Sigue hablando, dándome sus argumentos mientras respiro a sabiendas de haberme librado de una buena. Todavía queda por ver cómo reaccionará el padre cuando regrese de permiso. Espero que nos lleven al módulo antes de la vuelta del gitano mayor. Ni siquiera pienso en el hermano de éste, ya que si lo hago, no pegaré ojo.
ESE AURELIO
A la hora de la comida oigo un par de golpes metálicos en la puerta. Acto seguido la trampilla se abate y una bandeja con comida entra por inercia propia en el interior de la celda. La retiro y me agacho para ver a través de ella.
Dos mendas, compis de algún módulo, realizan de manera silenciosa su trabajo. Les saludo y me contestan de vuelta. Me preguntan si necesito algo más, y ante mi negativa, cierran la trampilla.
Al cabo del rato oigo unos gritos y unos insultos.
-Hijo de puta, te voy a matar, cabrón.
Creo reconocer la voz de uno de los destinos de comida que con anterioridad me sirvieron la bandeja. Enseguida suena el golpe metálico del cerrojo abriendo la puerta y gritos de un grupo de personas. Y no solo gritos. Golpes, patadas y lo que parecen puñetazos. Después de un rato se vuelve a calmar el pasillo y el cierre metálico de la otra puerta termina definitivamente con los ruidos.
La noche se torna interminable. Sin nada que leer, ni ver, ni escuchar, solo los pensamientos cruzan sin cesar mi mente montando entre todos ellos el guión de una tremenda película de terror, que se proyectará durante toda la noche en una sola sesión, sin comienzo ni fin coherente. Permanezco inmóvil sobre un colchón que por viejo y usado me produce rechazo; por ello no me muevo. Tampoco he podido fregar el suelo con la bendita lejía que aquí usamos como producto inseparable, por lo que tampoco me levanto. Siento transformarme en una crisálida, ovillado y enredado en la sábana y sin ánimos de romper el cascarón y salir volando.
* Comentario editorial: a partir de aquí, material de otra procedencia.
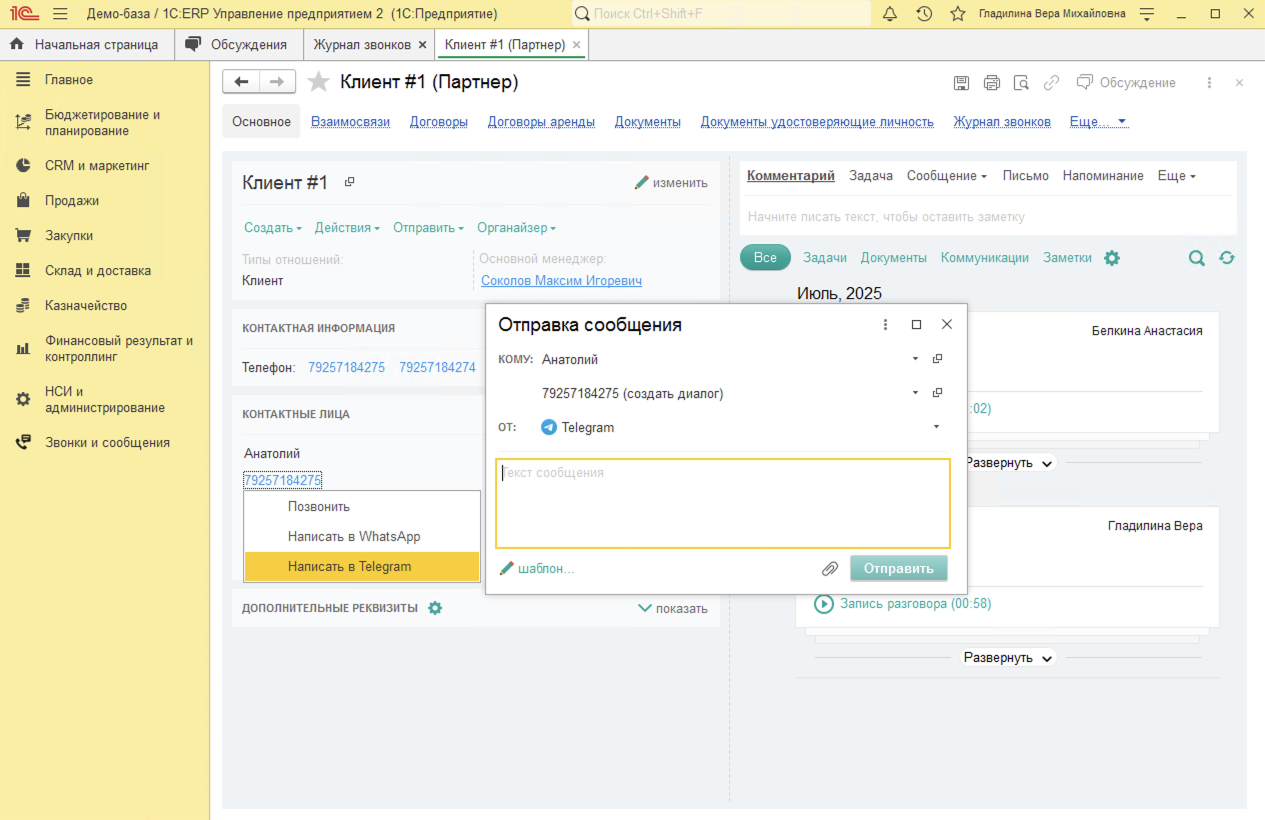
Task: Refresh the activity feed
Action: click(x=1227, y=258)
La mañana del día siguiente mantiene la rutina del día anterior. Solo al mediodía y con la bajada al patio esa rutina desaparece. Tres paseamos por él; después bajarán otros y más tarde los demás. Uno de ellos me cuenta las novedades de la tarde anterior.
Resulta que el Aurelio la montó. Fue el que provocó la movida que escuché a través de la rendija.